WHAT YOU ARE ASKED TO DO
Give each record below again, without a single difference.

┄┄┄┄┄┄

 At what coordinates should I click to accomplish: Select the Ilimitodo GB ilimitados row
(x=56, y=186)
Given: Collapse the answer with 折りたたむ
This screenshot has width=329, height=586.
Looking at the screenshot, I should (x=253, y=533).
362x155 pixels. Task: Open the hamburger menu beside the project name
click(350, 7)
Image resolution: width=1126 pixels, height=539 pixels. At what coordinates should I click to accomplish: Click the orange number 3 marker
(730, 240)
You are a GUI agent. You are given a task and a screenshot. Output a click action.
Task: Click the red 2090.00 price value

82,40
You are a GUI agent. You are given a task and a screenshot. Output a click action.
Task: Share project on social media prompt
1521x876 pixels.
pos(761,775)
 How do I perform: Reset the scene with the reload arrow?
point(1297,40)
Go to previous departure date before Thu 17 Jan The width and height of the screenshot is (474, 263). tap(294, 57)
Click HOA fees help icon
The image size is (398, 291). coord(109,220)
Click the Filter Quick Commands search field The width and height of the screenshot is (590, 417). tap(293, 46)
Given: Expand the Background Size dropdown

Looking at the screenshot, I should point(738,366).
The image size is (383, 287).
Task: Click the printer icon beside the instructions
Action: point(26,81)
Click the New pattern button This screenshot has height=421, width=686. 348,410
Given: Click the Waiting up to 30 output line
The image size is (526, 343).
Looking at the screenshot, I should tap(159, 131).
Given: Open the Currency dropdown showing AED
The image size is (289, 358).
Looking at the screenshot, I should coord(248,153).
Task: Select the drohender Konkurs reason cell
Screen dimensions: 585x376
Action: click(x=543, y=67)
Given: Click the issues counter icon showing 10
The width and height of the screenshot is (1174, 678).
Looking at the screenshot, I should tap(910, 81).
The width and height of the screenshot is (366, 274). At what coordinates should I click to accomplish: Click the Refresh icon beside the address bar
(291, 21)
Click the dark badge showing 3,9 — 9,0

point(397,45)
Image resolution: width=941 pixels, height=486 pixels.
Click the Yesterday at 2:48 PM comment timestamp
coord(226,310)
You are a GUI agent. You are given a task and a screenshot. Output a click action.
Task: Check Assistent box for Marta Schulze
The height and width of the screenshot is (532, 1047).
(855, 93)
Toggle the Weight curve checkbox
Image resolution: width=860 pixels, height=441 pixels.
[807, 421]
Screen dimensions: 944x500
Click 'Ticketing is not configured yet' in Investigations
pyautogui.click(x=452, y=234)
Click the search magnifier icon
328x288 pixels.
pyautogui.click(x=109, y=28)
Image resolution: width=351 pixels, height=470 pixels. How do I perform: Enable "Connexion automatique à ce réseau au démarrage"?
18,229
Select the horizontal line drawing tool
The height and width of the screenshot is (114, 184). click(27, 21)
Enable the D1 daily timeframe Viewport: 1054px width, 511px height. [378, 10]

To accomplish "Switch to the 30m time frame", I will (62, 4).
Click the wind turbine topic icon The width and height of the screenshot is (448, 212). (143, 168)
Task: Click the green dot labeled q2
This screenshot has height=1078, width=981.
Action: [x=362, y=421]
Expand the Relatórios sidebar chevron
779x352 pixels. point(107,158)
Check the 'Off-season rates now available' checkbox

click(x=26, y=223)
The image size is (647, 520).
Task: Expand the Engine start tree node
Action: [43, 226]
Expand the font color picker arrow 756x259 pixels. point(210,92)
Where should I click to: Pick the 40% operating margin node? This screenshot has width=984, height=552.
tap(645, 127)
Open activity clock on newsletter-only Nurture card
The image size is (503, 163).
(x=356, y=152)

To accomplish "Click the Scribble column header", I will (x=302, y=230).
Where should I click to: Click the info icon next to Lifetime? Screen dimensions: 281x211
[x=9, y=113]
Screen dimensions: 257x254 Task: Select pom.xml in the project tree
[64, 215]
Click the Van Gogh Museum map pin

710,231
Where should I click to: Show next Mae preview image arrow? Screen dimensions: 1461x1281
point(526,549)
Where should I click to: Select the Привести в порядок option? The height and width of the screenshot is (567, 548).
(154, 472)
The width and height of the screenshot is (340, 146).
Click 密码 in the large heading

┄┄┄┄┄┄

EXERCISE ANSWER
 At what coordinates should I click to accomplish: Select the Ilimitodo GB ilimitados row
(x=56, y=186)
Given: Collapse the answer with 折りたたむ
This screenshot has width=329, height=586.
Looking at the screenshot, I should (x=253, y=533).
362x155 pixels. Task: Open the hamburger menu beside the project name
click(350, 7)
Image resolution: width=1126 pixels, height=539 pixels. At what coordinates should I click to accomplish: Click the orange number 3 marker
(730, 240)
You are a GUI agent. You are given a task and a screenshot. Output a click action.
Task: Click the red 2090.00 price value

82,40
You are a GUI agent. You are given a task and a screenshot. Output a click action.
Task: Share project on social media prompt
1521x876 pixels.
pos(761,775)
 How do I perform: Reset the scene with the reload arrow?
point(1297,40)
Go to previous departure date before Thu 17 Jan The width and height of the screenshot is (474, 263). tap(294, 57)
Click HOA fees help icon
The image size is (398, 291). coord(109,220)
Click the Filter Quick Commands search field The width and height of the screenshot is (590, 417). tap(293, 46)
Given: Expand the Background Size dropdown

Looking at the screenshot, I should point(738,366).
The image size is (383, 287).
Task: Click the printer icon beside the instructions
Action: point(26,81)
Click the New pattern button This screenshot has height=421, width=686. 348,410
Given: Click the Waiting up to 30 output line
The image size is (526, 343).
Looking at the screenshot, I should tap(159, 131).
Given: Open the Currency dropdown showing AED
The image size is (289, 358).
Looking at the screenshot, I should coord(248,153).
Task: Select the drohender Konkurs reason cell
Screen dimensions: 585x376
Action: click(x=543, y=67)
Given: Click the issues counter icon showing 10
The width and height of the screenshot is (1174, 678).
Looking at the screenshot, I should tap(910, 81).
The width and height of the screenshot is (366, 274). At what coordinates should I click to accomplish: Click the Refresh icon beside the address bar
(291, 21)
Click the dark badge showing 3,9 — 9,0

point(397,45)
Image resolution: width=941 pixels, height=486 pixels.
Click the Yesterday at 2:48 PM comment timestamp
coord(226,310)
You are a GUI agent. You are given a task and a screenshot. Output a click action.
Task: Check Assistent box for Marta Schulze
The height and width of the screenshot is (532, 1047).
(855, 93)
Toggle the Weight curve checkbox
Image resolution: width=860 pixels, height=441 pixels.
[807, 421]
Screen dimensions: 944x500
Click 'Ticketing is not configured yet' in Investigations
pyautogui.click(x=452, y=234)
Click the search magnifier icon
328x288 pixels.
pyautogui.click(x=109, y=28)
Image resolution: width=351 pixels, height=470 pixels. How do I perform: Enable "Connexion automatique à ce réseau au démarrage"?
18,229
Select the horizontal line drawing tool
The height and width of the screenshot is (114, 184). click(27, 21)
Enable the D1 daily timeframe Viewport: 1054px width, 511px height. [378, 10]

To accomplish "Switch to the 30m time frame", I will (62, 4).
Click the wind turbine topic icon The width and height of the screenshot is (448, 212). (143, 168)
Task: Click the green dot labeled q2
This screenshot has height=1078, width=981.
Action: [x=362, y=421]
Expand the Relatórios sidebar chevron
779x352 pixels. point(107,158)
Check the 'Off-season rates now available' checkbox

click(x=26, y=223)
The image size is (647, 520).
Task: Expand the Engine start tree node
Action: [43, 226]
Expand the font color picker arrow 756x259 pixels. point(210,92)
Where should I click to: Pick the 40% operating margin node? This screenshot has width=984, height=552.
tap(645, 127)
Open activity clock on newsletter-only Nurture card
The image size is (503, 163).
(x=356, y=152)

To accomplish "Click the Scribble column header", I will (x=302, y=230).
Where should I click to: Click the info icon next to Lifetime? Screen dimensions: 281x211
[x=9, y=113]
Screen dimensions: 257x254 Task: Select pom.xml in the project tree
[64, 215]
Click the Van Gogh Museum map pin

710,231
Where should I click to: Show next Mae preview image arrow? Screen dimensions: 1461x1281
point(526,549)
Where should I click to: Select the Привести в порядок option? The height and width of the screenshot is (567, 548).
(154, 472)
The width and height of the screenshot is (340, 146).
Click 密码 in the large heading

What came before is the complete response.